Work instruction – Keep to one stretch of the data below, the lines from the one with "Screen dimensions: 630x354" up to and including the one with "Given: Click the", and return that stretch exactly.

[Data records]
----------------

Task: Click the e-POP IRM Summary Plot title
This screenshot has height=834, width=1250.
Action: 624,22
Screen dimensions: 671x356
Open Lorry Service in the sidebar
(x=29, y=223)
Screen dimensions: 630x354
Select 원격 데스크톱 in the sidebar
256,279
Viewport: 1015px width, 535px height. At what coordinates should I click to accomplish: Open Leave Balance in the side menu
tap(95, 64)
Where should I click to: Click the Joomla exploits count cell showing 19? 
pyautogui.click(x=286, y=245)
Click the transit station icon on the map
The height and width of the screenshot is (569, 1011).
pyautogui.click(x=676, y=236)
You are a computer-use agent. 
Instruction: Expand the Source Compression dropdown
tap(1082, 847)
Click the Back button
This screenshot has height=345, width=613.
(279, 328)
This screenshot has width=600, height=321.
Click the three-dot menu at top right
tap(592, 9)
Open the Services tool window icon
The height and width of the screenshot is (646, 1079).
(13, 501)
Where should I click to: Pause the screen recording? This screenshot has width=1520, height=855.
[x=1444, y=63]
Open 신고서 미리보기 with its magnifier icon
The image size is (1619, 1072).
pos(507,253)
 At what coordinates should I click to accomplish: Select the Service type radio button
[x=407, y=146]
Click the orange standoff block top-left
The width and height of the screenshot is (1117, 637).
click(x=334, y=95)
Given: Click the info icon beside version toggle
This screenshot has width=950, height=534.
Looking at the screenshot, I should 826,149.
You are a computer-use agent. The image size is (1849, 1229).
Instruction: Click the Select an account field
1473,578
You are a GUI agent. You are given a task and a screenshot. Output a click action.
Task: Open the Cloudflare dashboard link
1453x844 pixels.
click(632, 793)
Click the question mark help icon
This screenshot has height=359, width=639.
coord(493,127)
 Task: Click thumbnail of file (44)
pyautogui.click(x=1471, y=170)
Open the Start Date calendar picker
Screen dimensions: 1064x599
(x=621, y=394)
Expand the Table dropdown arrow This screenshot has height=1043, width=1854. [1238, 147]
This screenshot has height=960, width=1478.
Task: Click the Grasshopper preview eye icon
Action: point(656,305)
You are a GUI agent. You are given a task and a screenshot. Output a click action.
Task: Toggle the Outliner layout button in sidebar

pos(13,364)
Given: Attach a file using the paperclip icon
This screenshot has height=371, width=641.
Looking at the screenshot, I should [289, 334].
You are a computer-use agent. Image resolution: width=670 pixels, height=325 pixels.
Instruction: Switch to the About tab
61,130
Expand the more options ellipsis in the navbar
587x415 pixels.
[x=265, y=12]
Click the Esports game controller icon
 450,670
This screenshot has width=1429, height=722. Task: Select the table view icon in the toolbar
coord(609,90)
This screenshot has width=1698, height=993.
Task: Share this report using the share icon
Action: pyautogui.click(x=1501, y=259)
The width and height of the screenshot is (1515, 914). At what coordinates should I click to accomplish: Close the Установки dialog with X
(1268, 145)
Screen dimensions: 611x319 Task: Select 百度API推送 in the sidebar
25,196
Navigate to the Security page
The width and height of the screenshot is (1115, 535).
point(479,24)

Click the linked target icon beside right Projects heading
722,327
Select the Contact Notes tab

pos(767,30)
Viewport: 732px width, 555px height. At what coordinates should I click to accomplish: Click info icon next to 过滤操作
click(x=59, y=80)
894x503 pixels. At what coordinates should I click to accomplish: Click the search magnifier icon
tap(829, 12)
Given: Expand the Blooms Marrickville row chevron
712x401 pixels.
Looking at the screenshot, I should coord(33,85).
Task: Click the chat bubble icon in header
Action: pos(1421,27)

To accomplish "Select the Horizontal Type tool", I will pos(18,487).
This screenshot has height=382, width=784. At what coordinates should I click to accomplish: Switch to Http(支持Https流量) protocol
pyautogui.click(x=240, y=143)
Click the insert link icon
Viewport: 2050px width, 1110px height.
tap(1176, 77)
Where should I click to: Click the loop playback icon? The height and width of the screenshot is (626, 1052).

----------------

Exercise response –
Screen dimensions: 630x354
Select 원격 데스크톱 in the sidebar
256,279
Viewport: 1015px width, 535px height. At what coordinates should I click to accomplish: Open Leave Balance in the side menu
tap(95, 64)
Where should I click to: Click the Joomla exploits count cell showing 19? 
pyautogui.click(x=286, y=245)
Click the transit station icon on the map
The height and width of the screenshot is (569, 1011).
pyautogui.click(x=676, y=236)
You are a computer-use agent. 
Instruction: Expand the Source Compression dropdown
tap(1082, 847)
Click the Back button
This screenshot has height=345, width=613.
(279, 328)
This screenshot has width=600, height=321.
Click the three-dot menu at top right
tap(592, 9)
Open the Services tool window icon
The height and width of the screenshot is (646, 1079).
(13, 501)
Where should I click to: Pause the screen recording? This screenshot has width=1520, height=855.
[x=1444, y=63]
Open 신고서 미리보기 with its magnifier icon
The image size is (1619, 1072).
pos(507,253)
 At what coordinates should I click to accomplish: Select the Service type radio button
[x=407, y=146]
Click the orange standoff block top-left
The width and height of the screenshot is (1117, 637).
click(x=334, y=95)
Given: Click the info icon beside version toggle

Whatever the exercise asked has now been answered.